▶ _Task objective_: Edit each row below so that every "screenshot" reads "screen capture", leaving all other text unchanged. Omit the pictures from what you return.

*** Opening of Data provided ***

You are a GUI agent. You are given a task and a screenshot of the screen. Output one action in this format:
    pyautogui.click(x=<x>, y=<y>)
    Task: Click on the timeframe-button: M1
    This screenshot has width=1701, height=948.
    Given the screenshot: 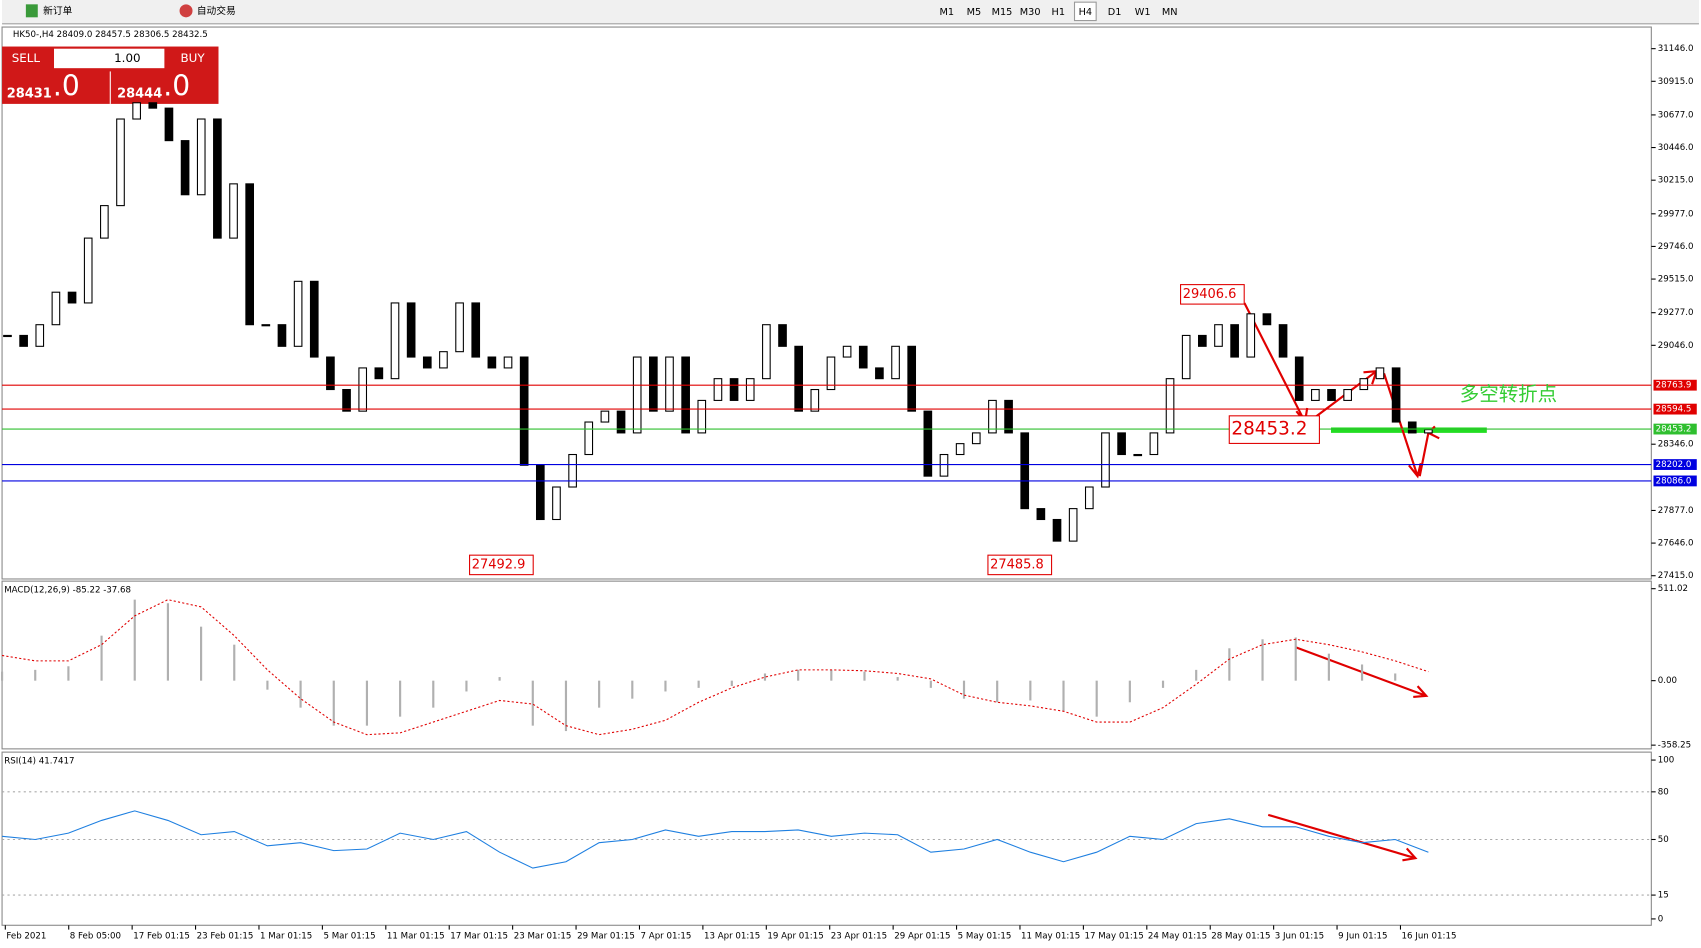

*** Close of Data provided ***

▶ _Expected answer_:
You are a GUI agent. You are given a task and a screen capture of the screen. Output one action in this format:
    pyautogui.click(x=<x>, y=<y>)
    Task: Click on the timeframe-button: M1
    This screen capture has width=1701, height=948.
    Given the screen capture: 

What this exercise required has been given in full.